Exercise requirements >> Output all the records word for word. Drop the pictures.

Given data >>
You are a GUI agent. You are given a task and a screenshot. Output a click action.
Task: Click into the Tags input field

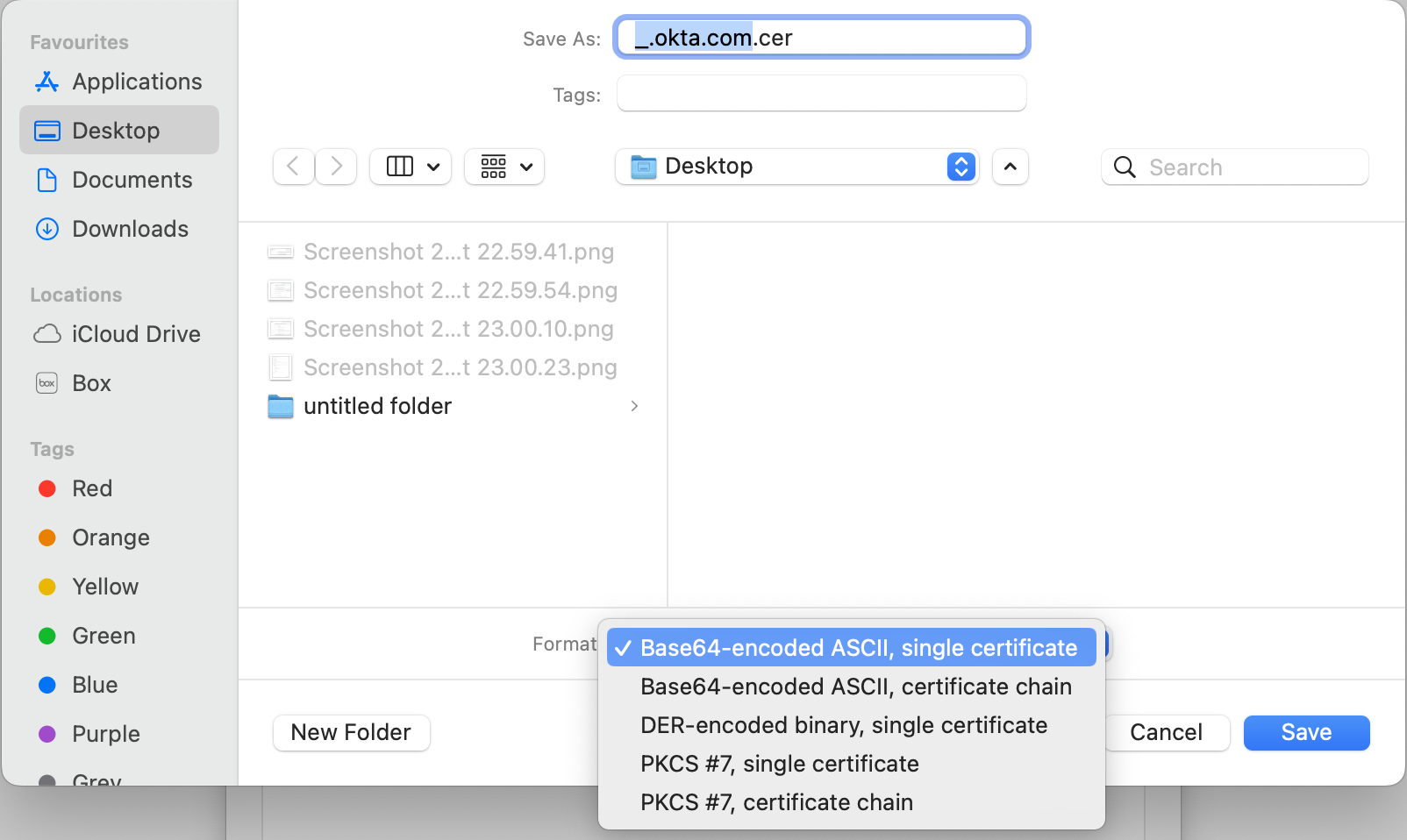coord(821,94)
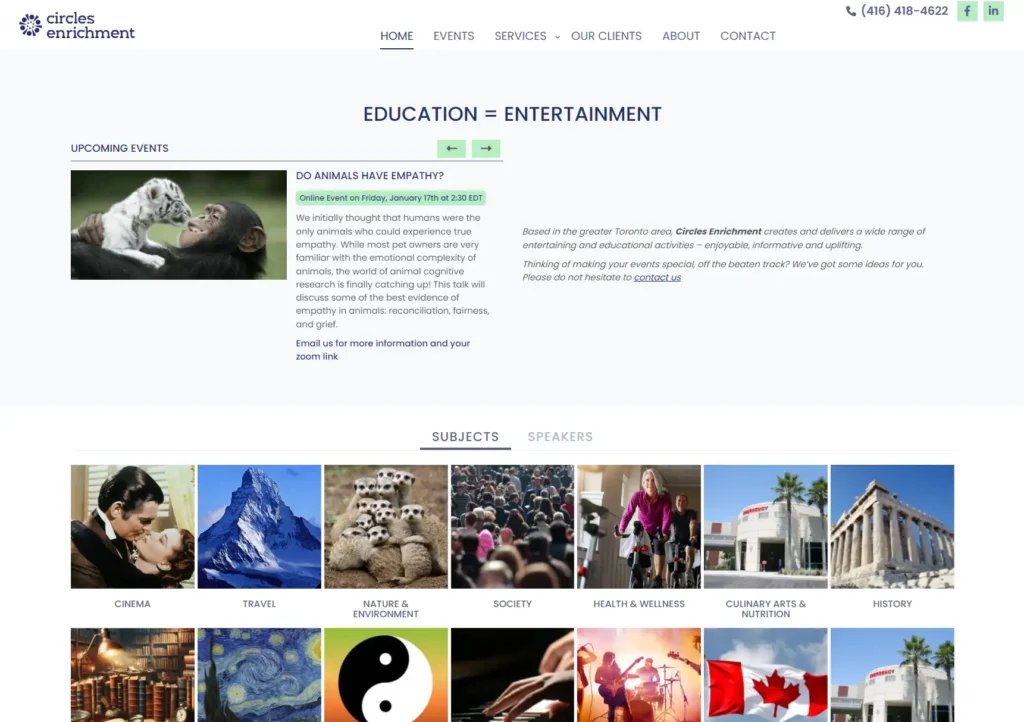Screen dimensions: 1024x722
Task: Switch to the Speakers tab
Action: (560, 437)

Response to this exercise >>
You are a GUI agent. You are given a task and a screenshot. Output a click action.
Task: Click into the Tags input field

coord(821,94)
Screen dimensions: 1024x722
Task: Switch to the Speakers tab
Action: (560, 437)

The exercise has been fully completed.